Воротник сзади разорван, словно ее хозяин пытался удрать, но был схвачен за
шиворот и резким рывком водворен на прежнее место.
— Похоже, я ошибся, — грустно шепчет Бив, швыряя майку. —
Пошли.
Но прежде чем они успевают сделать несколько шагов,
натыкаются еще на кое-что, на этот раз не красное, а желтое, ярко-желтый
пластик, который так любят малыши. Генри, гарцующий впереди, поднимает это
желтое. Коробка для завтраков. На крышке — Скуби Ду с друзьями, бегущие из дома
с привидениями. Как и майка, она выглядит совсем чистенькой, не похоже, что
валялась все это время вместе с мусором, и тут Генри становится не по себе.
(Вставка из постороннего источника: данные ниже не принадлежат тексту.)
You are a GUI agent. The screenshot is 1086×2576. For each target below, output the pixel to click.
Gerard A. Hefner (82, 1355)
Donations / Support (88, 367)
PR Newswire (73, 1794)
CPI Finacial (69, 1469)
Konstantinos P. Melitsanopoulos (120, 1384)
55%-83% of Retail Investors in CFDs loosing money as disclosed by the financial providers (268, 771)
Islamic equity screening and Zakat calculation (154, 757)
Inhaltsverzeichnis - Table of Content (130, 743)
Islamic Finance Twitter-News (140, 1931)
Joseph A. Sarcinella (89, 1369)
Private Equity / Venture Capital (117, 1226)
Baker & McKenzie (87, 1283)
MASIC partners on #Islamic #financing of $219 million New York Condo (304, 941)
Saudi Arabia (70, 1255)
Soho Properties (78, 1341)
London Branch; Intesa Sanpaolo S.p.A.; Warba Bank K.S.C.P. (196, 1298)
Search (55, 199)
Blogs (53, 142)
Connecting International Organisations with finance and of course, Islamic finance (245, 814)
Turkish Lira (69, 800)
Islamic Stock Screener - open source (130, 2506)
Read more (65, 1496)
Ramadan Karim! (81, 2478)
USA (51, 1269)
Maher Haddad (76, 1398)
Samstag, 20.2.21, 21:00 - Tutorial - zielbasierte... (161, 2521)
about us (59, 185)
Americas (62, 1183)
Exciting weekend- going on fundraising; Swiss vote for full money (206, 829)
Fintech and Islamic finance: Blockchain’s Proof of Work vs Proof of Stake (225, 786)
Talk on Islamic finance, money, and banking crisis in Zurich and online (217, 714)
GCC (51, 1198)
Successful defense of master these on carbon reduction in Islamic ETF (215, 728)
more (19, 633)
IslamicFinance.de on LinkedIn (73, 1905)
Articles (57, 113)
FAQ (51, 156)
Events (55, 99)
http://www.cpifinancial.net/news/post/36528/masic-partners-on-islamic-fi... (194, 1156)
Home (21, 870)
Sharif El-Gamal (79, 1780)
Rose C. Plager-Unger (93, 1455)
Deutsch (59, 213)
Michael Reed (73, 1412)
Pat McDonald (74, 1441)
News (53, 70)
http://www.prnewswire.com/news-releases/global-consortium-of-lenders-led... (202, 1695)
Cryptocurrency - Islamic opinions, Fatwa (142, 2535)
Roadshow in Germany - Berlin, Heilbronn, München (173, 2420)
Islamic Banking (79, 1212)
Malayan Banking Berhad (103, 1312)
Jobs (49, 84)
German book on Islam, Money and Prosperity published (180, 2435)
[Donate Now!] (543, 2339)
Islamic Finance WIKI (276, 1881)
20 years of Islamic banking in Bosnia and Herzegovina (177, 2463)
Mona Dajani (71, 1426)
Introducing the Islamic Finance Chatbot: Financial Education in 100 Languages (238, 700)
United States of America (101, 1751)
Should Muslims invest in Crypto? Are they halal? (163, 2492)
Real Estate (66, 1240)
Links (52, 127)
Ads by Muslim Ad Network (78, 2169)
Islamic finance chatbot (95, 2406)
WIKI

Кажется, не стоило им вообще забираться в это заброшенное место… по крайней
мере можно было бы выбрать для этого другой день. Правда, даже в свои
четырнадцать он соображает, что сморозил чушь. Когда дело доходит до «киски»,
нужно либо действовать сразу же, либо отказаться, а о том, чтобы отложить такое
событие, и речи быть не может.
— Ненавижу этот сраный мультик, — повторяет Пит,
рассматривая коробку через плечо Генри. — Заметил, они никогда не меняют
одежду, из серии в серию?
Джоунси берет у Генри коробку со Скуби Ду и переворачивает,
чтобы взглянуть на буквы, старательно выведенные на обратной стороне. Безумное
возбуждение в глазах Джоунси постепенно тает, сменяясь легким недоумением, и у
Генри возникает отчетливое ощущение того, что Джоунси тоже жалеет о
предпринятой экспедиции. Уж лучше бы они пошли постучали мячом…
Наклейка на обратной стороне гласит:
Я ПРИНАДЛЕЖУ ДУГЛАСУ КЭВЕЛЛУ, МЕЙПЛ-ЛЕЙН, ДОМ 19, ДЕРРИ,
ШТАТ МЭН.
ЕСЛИ МАЛЬЧИК, КОТОРОМУ Я ПРИНАДЛЕЖУ, ПОТЕРЯЕТСЯ, ЗВОНИТЕ
949-18-64. СПАСИБО.
Генри открывает рот, собираясь сказать, что коробка и майка
скорее всего принадлежат парнишке, который ходит в Академию Дебилов, это уж
точно, стоит только прочесть надпись, совсем как бирка на собачьем ошейнике
пса, но в этот момент с противоположной стороны здания, там, где взрослые парни
играют в бейсбол, доносится вопль, такой жалобный, что Генри пускается бежать,
даже не подумав об изумленных нотках, которыми он пронизан. О полном ужаса
изумлении того, кого впервые в жизни обидели или напугали (или и то, и другое).
Остальные мчатся следом, продираясь через путаницу сорняков
подъездной дорожки, той, что ближе к зданию, растянувшись в линию: Генри, за
ним Джоунси, Бив и Пит.
Оттуда слышатся раскаты мужского смеха.
— Ну же, жри, — командует кто-то. — Как сожрешь, можешь
топать отсюда. Дункан даже отдаст тебе штаны, если попросишь.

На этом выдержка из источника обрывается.